Öksüz iklimlerden yetim düşler topladım: himayesinde aşkın renklere b/öldüm sonra topladığım tüm düşleri…
Hem düşlediğimdi topladıklarım hem de d/işlerken kaderi.
Renklerdi uzamımda asılı kubbenin seferi yıldızı idim mademki ve de yerkürede açan bir çiçek misali:
Her çağırdığında annem, adımı: yüzümde güller açan.
Bazense…
Paçoz yalnızlığın dik kale duvarları:
Soluduğum hüzün saydığımsa dakikaları asırlara denk düşen o minvalde sırtlandığım yalnızlığı adeta kıymık batarcasına yüreğimin çeperine.
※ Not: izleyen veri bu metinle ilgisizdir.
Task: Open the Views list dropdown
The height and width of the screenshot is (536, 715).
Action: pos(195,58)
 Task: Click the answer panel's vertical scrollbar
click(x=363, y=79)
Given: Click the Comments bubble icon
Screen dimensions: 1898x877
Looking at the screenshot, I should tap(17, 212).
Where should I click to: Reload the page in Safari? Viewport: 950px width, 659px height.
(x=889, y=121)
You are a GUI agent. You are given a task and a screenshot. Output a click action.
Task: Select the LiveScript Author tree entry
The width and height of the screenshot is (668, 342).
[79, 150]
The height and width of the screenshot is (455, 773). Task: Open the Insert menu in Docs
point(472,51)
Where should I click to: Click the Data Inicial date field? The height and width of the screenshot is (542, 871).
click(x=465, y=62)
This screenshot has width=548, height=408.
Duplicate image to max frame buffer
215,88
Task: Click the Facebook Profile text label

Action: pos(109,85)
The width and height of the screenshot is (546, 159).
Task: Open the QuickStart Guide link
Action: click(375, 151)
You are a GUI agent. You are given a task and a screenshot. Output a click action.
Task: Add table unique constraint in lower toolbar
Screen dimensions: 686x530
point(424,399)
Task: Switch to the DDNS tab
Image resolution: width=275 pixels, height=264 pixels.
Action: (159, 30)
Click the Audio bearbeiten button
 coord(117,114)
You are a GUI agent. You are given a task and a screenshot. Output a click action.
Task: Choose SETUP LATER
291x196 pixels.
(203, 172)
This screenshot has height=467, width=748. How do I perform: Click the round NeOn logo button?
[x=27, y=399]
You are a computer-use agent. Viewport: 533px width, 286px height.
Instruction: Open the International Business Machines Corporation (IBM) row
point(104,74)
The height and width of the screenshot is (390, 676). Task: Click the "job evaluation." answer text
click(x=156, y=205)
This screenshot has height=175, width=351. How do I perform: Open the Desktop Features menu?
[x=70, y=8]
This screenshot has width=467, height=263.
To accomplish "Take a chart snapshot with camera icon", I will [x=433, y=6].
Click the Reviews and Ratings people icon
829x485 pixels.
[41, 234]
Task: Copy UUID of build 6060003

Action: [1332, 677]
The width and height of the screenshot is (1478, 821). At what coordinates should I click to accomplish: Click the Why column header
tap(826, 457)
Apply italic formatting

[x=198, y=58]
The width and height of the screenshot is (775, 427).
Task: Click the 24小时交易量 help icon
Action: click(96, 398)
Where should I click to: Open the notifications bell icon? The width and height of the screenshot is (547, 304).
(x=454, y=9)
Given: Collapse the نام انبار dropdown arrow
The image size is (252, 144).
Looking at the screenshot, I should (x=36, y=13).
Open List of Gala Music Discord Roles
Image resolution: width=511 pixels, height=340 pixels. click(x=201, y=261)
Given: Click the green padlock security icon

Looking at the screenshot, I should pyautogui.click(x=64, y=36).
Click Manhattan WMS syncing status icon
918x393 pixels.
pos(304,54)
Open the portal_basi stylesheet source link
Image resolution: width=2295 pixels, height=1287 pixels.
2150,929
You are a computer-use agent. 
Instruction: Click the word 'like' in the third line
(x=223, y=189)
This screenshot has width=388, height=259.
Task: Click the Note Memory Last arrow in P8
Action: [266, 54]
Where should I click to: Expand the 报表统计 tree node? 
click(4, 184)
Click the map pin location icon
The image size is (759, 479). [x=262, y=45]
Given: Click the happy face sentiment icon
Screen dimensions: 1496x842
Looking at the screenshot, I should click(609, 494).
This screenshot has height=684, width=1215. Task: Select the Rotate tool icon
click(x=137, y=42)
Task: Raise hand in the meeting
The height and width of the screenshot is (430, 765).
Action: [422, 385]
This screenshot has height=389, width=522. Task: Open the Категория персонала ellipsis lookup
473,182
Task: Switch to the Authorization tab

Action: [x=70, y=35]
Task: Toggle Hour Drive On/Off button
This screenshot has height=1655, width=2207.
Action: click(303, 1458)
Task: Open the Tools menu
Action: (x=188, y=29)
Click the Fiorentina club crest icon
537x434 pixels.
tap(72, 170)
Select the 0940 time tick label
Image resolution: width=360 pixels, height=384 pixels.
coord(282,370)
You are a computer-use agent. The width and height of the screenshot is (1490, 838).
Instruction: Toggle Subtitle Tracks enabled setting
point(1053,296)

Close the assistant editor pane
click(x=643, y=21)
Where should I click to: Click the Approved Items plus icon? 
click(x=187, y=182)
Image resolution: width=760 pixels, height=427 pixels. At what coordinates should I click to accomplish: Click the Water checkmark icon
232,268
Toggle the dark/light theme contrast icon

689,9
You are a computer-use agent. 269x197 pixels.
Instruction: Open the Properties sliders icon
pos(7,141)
İhtişamlı bir gölgem olsa bile çoktan kovmuşken kapımda ve geçtiğim o kapısı dünya denen hanın ve de kovaladığım sonun ve mezarımın beni çağıran izdihamı.
Öyle ya:
İzdiham yüklü iken yüreğim infilak etmeden bir şiire rast gelip de ektiğim duygularım ve açması an meselesi her anı dünde saklı her an ise sihirli bir minvalde beni çağıran toprak örtülü iken iki yakam da ölü toprağı ile asla söküp atamadığım yetmedi apoletim hüznün sarkacı.
Hibe edemediğim kadar hayallerimi.
Hınca hınç dolu iç sesim.
Maruzat bildiğim dinmeyen dönmesi başımın bazen yıldızlar misali parladığım en çok da karanlık iken dimağımdan taşan sözcüklerin kölesi değil de ruhum ise pul değerinde ve nakşı yalnızlığın.
Süremediğim iken de dünyanın sefasını bir cefa m/eziyetinde kıyılan içim bense Şems’e öykünüp rüzgârla eşleştiğim akabinde kıyama durduğum Rabbin Katına varma telaşı ve aklımı peynir ekmekle değil de sevgiyle şiirler yemişken.
Yemin ettiğim kadar üzerine Kutsal Kitabın.
Ve işte ve işte:
Hüzün ana kıtam paspal sözcüklerle bezeyip de zemini.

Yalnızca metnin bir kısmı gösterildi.